Friday, October 12, 2018, at 7:30 pm at St. Mary Magdalen Church, 25 N. Las Posas Road, Camarillo.
Sunday, October 14, 2018, 3:00 pm, at First United Methodist Church of Ventura, 1338 East Santa Clara Street, Ventura.
Program
Candide Overture by Leonard Bernstein (1918-1990); and Serenade, Op. 7 in E-flat Major, by Richard Strauss (1864-1949), featuring Bruce Walker (oboe) David Singer (clarinet) Mariana Smith (flute) Ann Erwin and (flute) and; Piano Concert No. 1 by Dmitri Shostakovich (1906-1975). featuring Louise Lofquist from Pepperdine University and; Symphony No. 9 in E minor (New World) by Antonin Dvorak (1841-1904).
Overture to Candide
While Leonard Bernstein is known primarily as the long-time conductor of the New York Philharmonic Orchestra, he was also a supremely talented pianist, an author, a teacher, a music lecturer, a philanthropist, and a composer. He wrote the music for three successful Broadway musicals: West Side Story, On the Town, and Wonderful Town, and an operetta, Candide. Based on the novella of the same name by Voltaire, Candide tells the story of the illegitimate nephew of a German baron who travels the world and experiences riches, dangers and romance. While the operetta itself received lukewarm reviews at its premiere in 1956, Bernstein’s overture has become a staple of American and international orchestras. Four and a half minutes in length, it incorporates four songs from the operetta. Some may remember it as the theme song for The Dick Cavett Showon ABC. Over the years, the full operetta had become extremely popular, especially in colleges and universities.
Serenade for 13 Winds
No relation to the waltz-writing Strauss family of earlier decades, Richard Strauss was an internationally-known German composer and conductor. (He appeared twice on the cover of Time magazine.) He is remembered primarily for his operas and his tone poems (e.g. Til Eulenspiegel’s Merry Pranks, Don Juan, Ein Heldenleben). His post-Wagnerian harmonic style was rich and innovative, at times flirting with atonality. In his later years he returned to the lush romantic harmonies and honeyed melodies of his turn-of-the-century style. Often not listed among the greatest composers in history, he is reported to have said of himself, “I may not be a first-rate composer, but I am a first-class second-rate composer.” Strauss was only 17 when he wrote the Serenade for 13 Winds, as it is often called. Written for flutes, oboes, clarinets, bassoons, horns and a tuba, the single-movement work roughly follows the traditional sonata-allegro form, and features lovely melodies and typically mid-century harmonies. The only hint of the genius to come in later years is Strauss’s preference for melodic and harmonic emphasis over rhythmic interest. This was the work that brought the attention of German audiences to the young Strauss, and it was only seven years later that the former child prodigy shocked Europe with the opening bars of his Don Juan,and introduced to the world a new musical form—the tone poem.

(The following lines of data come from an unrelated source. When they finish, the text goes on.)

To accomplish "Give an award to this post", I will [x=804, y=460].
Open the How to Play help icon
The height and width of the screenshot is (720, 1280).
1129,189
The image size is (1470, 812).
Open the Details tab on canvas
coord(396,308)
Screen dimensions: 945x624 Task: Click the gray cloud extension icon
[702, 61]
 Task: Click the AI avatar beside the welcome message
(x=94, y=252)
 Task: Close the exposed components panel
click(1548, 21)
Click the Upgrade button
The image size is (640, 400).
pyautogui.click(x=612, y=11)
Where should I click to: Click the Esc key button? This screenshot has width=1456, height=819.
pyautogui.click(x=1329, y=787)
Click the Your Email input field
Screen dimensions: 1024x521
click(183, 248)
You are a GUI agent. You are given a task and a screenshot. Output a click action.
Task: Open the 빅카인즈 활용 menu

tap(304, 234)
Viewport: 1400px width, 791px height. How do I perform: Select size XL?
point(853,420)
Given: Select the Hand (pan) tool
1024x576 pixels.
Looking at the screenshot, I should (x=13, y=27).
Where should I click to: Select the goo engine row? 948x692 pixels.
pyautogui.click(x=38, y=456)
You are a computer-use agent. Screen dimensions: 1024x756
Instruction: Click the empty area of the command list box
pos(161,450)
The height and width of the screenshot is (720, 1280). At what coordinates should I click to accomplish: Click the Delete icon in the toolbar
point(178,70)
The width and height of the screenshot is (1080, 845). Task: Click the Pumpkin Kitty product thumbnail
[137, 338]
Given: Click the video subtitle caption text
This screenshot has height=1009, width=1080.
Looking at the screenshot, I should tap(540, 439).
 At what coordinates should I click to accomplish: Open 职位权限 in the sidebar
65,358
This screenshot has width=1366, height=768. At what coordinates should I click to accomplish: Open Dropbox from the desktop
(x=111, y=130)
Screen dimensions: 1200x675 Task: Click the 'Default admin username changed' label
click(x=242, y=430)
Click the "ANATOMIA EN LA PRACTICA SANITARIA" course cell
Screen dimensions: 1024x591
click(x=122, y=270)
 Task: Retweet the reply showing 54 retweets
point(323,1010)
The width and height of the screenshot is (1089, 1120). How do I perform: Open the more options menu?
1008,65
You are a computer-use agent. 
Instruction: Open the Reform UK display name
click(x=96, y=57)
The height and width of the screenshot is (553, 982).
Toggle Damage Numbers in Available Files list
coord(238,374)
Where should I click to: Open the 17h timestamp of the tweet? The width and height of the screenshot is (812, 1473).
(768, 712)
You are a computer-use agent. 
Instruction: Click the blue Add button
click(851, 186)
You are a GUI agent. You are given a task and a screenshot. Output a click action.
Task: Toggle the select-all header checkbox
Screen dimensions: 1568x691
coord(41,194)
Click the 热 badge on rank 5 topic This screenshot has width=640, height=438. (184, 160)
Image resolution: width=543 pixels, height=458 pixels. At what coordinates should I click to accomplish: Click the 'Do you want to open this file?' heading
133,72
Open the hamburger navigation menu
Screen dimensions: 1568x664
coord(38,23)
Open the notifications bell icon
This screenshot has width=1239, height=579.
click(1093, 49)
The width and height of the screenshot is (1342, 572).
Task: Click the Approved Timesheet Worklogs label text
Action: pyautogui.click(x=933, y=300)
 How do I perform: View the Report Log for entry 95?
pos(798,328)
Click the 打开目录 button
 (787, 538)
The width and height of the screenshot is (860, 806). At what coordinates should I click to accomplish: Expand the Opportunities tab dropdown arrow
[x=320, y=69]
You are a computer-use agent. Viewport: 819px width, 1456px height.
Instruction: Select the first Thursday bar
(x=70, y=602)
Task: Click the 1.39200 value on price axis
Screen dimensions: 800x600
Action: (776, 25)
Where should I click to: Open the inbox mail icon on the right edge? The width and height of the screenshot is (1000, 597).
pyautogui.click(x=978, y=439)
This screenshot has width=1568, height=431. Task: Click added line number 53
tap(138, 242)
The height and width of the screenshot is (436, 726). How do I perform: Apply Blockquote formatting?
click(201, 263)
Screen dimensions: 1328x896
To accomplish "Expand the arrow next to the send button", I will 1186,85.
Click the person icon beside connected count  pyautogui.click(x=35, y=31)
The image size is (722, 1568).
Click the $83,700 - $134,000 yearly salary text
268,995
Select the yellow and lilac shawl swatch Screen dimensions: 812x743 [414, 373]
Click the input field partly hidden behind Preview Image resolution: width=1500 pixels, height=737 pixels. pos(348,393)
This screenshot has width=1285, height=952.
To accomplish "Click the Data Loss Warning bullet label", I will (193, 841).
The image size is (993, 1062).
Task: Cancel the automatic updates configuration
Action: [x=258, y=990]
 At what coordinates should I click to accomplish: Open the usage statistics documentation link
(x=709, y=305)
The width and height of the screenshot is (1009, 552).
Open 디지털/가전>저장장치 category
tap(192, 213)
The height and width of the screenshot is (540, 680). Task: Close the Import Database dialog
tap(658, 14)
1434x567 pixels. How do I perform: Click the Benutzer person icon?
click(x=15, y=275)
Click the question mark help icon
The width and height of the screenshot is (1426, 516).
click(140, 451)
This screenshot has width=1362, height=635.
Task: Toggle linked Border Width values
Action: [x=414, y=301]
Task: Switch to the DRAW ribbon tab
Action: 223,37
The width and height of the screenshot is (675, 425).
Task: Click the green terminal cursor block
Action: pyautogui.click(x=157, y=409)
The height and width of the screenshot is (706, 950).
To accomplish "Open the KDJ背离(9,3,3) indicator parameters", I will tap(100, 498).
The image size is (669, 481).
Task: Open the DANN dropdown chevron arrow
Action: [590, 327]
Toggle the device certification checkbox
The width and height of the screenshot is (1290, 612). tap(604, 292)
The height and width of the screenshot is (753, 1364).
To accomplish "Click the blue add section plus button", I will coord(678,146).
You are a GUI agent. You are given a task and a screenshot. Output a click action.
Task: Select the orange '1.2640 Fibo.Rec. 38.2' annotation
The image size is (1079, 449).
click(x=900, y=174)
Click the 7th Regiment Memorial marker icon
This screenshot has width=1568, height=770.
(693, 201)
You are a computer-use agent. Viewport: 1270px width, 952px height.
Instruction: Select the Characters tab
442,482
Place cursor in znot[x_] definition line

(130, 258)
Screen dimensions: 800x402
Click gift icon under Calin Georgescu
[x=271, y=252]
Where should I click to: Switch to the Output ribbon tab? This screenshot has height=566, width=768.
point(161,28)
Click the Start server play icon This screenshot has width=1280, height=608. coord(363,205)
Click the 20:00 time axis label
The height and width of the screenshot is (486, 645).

Shostakovich Piano Concerto No. 1

Many believe Shostakovich to be among the five greatest composers of the 20thcentury. An intense, serious man, his modernist approach to composition landed him in hot water more than once with Joseph Stalin. His first piano concerto is really an experiment with Baroque instrumentation, as it was quite common in the early 18thcentury to hear works for keyboard (harpsichord), string orchestra and a wind instrument or two. This concerto is scored for piano, trumpet, and strings. Some have suggested that it is really a double concerto (piano and trumpet). Written when Shostakovich was 27, the work clearly begins in C minor (following an introductory flash by the strings) and never really strays far from a triadic harmonic structure—although there are passages that employ dissonance as an expressive technique. It ends with a delightful C major coda. The piano part is extremely difficult in places, with wide leaps, fast runs, and rhythmic complexity. Watch and listen as our guest pianist, Loise Lofquist, displays a brilliant mastery of this challenging concerto.
New World Symphony
This is by all accounts Dvorak’s most popular symphony, and indeed one of the most well-known symphonies in the world. It is called “From the New World” because Dvorak wrote it in 1893 during his stay in America while serving as Director of the National Conservatory of Music in New York City. Immersing himself in the music of African-Americans and Native Americans during his three-years here, he employed many of the characteristics and idioms of this music in the New World Symphony, as it is popularly called. That is, he employed some of the rhythms, scales and spirit of African-American and Native American music, informing his own original melodies and rhythms. He took the same approach when he used Czechoslovakian folk music and dance as the inspiration for many of his earlier compositions, while not using actual folk melodies. The first movement calls to mind the “wide-open spaces” of the American Midwest, as Dvorak called them. (Dvorak spent the summer of 1893 in Iowa.) The second movement (Largo) features the famous “Going Home” theme introduced by the English horn. Primarily pentatonic in structure (like much African-American and Native American music), it is an original melody by Dvorak, not an American folk song, as many believe. The symphony concludes with a lively coda in E major.